In considering whether it is satisfied that a dismissal was harsh, unjust or unreasonable, the FWC must take into account:

(a) whether there was a valid reason for the dismissal related to the person’s capacity or conduct (including its effect on the safety and welfare of other employees); and

(b) whether the person was notified of that reason; and

(c) whether the person was given an opportunity to respond to any reason related to the capacity or conduct of the person; and

(d) any unreasonable refusal by the employer to allow the person to have a support person present to assist at any discussions relating to dismissal; and

(e) if the dismissal related to unsatisfactory performance by the person—whether the person had been warned about that unsatisfactory performance before the dismissal; and

(f) the degree to which the size of the employer’s enterprise would be likely to impact on the procedures followed in effecting the dismissal; and

(g) the degree to which the absence of dedicated human resource management specialists or expertise in the enterprise would be likely to impact on the procedures followed in effecting the dismissal; and

(h) any other matters that the FWC considers relevant.”
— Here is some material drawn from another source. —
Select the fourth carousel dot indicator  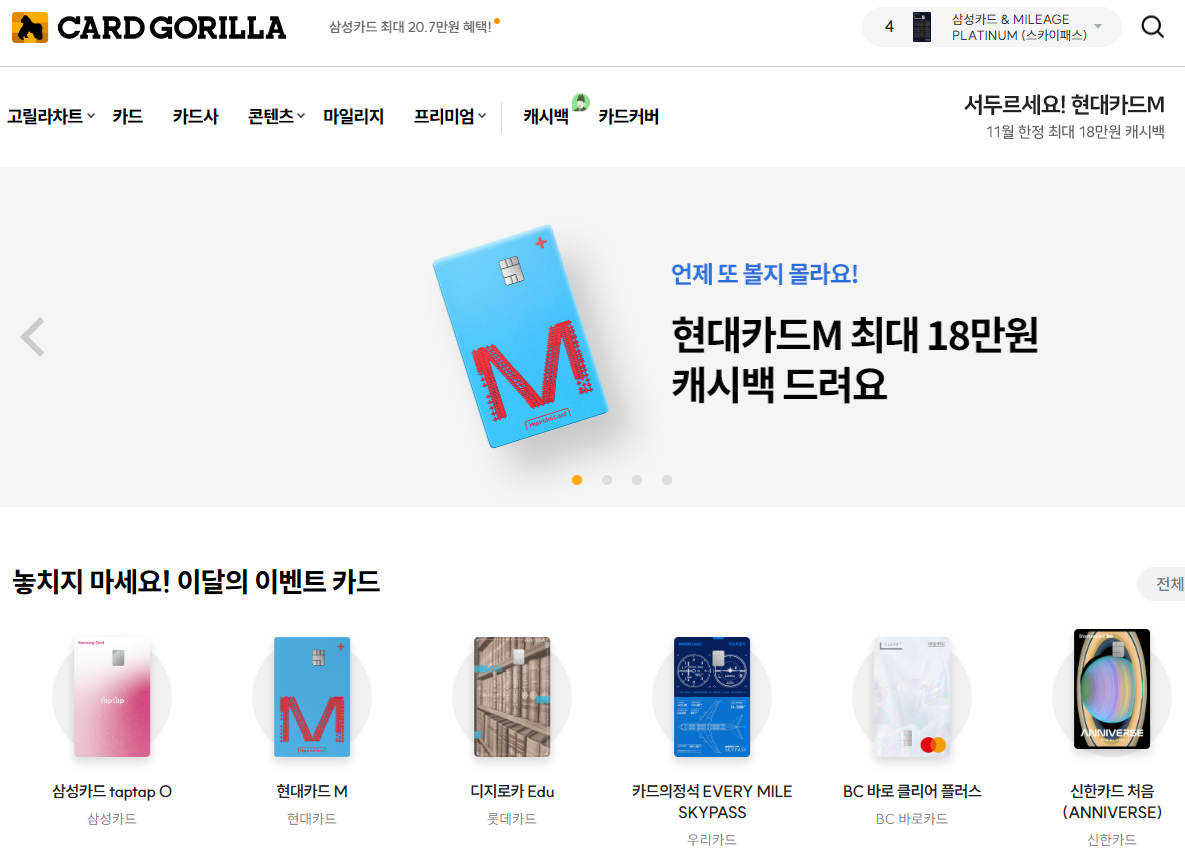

[10] The authorities make clear that the Commission is obliged to take into account each of the relevant criteria but not to take into account any irrelevant matters.

[11] I can say at the outset that the criteria related to or referred to in paragraph 387(e) is not a relevant criteria for the purposes of the present matter. I can also say that in relation to paragraphs (f) and (g), there is no degree to which the size of the employer’s enterprise impacts upon the procedures followed in effecting the dismissal and there is no degree to which there would be an absence of dedicated human resource management impacting on the procedures and that is because the employer is a large employer. It has got a robust and comprehensive industrial relations/HR management system in place and this is not a question or a case there any of the procedures followed by the employer would have any impact on a finding of fairness or unfairness.

[12] The employer can’t be criticised whatsoever for its procedures in this matter and they could have no weight in any finding or have no weight against the employer’s interest. They also have no weight in advancing the applicant’s case.

[13] I turn now to paragraph 387(a) and this is valid reasons for the dismissal relating to the person’s capacity or conduct. It is common ground that this is a capacity issue, not a conduct issue and at no stage has the conduct of the applicant been put in question.

[14] The reasons for the dismissal in this matter is identified in the letter of termination dated 6 July 2017 and the decision in that letter reads:

“On the basis of the medical evidence available to it, CSL has now formed the viewed that you do not have the capacity to perform your pre-illness duties now or in the foreseeable future. CSL has not received any information which would enable us to form a different view. Accordingly, CSL regrets to advise you that your employment with CSL will be terminated effective today, 6 July 2017.”

[15] That is a very precise reason for termination.

[16] In the present matter the applicant challenges the validity of that reason. A valid reason as identified in the decision in Selvachandran v Peteron Plastics has to be “sound, defensible or well-founded” and a decision which is “capricious, spiteful or prejudiced could not be a valid reason”. 1

[17] Having regard to the evidence before the Commission, there is no way in which it could ever be considered that the decision of the employer was spiteful, prejudiced or capricious. It is very clear that to the extent that the employer has relied upon a medical report prepared by a professional, Dr Bloom, that that constitutes a clearly defensible position adopted by the employer.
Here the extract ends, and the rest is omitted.